Official: Russia tests 5th-generation fighter jet
A stealth jet fighter intended to match the latest U.S. design made its maiden flight in Russia on Friday, an important step in the country's efforts to modernize its aging Soviet-era arsenals, AP reported.
The Sukhoi T-50 prototype took to the skies for a 45-minute flight from an airfield at the company's production plant in the Far Eastern city of Komsomolsk-on-Amur on Friday, Sukhoi spokesman Alexei Paveshchenko told The Associated Press.
Russian officials have spent two decades trying to build the so-called fifth-generation fighter and hope the T-50 can challenge the U.S. F-22 Raptor, which first flew in 1997. The Russian project has been veiled in secrecy and no pictures of it had been released before the maiden flight.
If the prototype bearing a close resemblance to the Raptor goes into production, it will be the first major new aircraft design built in post-Soviet Russia. Officials have expressed hope that the T-50 will enter service in 2015.
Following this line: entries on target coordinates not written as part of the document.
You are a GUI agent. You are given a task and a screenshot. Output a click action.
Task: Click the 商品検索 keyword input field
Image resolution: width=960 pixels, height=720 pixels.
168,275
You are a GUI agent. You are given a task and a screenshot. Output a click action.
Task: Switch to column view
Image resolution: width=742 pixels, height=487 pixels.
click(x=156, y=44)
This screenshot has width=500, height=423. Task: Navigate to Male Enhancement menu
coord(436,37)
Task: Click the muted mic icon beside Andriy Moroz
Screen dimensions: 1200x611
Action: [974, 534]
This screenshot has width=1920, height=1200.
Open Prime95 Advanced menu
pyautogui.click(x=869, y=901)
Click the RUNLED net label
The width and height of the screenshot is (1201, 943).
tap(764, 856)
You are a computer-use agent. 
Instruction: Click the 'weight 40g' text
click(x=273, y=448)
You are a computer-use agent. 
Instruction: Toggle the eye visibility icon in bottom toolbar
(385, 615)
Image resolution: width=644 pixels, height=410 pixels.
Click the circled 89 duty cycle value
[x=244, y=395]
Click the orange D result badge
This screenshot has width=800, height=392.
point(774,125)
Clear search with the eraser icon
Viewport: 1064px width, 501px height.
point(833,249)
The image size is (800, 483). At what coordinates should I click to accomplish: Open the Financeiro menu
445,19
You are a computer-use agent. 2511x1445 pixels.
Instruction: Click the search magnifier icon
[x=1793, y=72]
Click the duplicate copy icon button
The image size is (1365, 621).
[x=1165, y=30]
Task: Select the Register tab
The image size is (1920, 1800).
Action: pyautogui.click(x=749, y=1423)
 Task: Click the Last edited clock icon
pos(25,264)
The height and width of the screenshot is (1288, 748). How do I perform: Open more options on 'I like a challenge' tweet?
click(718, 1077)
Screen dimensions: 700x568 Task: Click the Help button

A Sukhoi statement quoted test pilot Sergei Bogdan as saying the craft was "easy and comfortable to pilot."
Friday's successful test of the plane, developed in partnership with India, comes as a relief to Russian government officials. A series of failures on high-profile weapons projects has blighted Russia's attempts to modernize its rusting arsenals.
But observers said it was early to celebrate.
Alexander Golts, an independent military analyst, said the T-50 is running on old engines, and the only major technological breakthrough was designing the airframe making the jet more difficult for radars to spot, in keeping with its U.S. counterpart.
The specifications and design of Russia's new fighter have keep secret, and Friday's statement offered few details.
Aviation officials have said the new craft will meet the fifth-generation requirements, including a supersonic cruising speed.
Sukhoi said in a statement that the plane has advanced stealth capabilities.
"This allows a significant increase in military effectiveness," the company's statement said. Advanced control systems help fly the aircraft and "allow the pilot to concentrate on tactical tasks," it added.
Russian news agencies reported the highly maneuverable plane has a 5,500-kilometer (3,400-mile) range. The Raptor has a range of about 2,960 kilometers (1,850 miles), according to official U.S. data.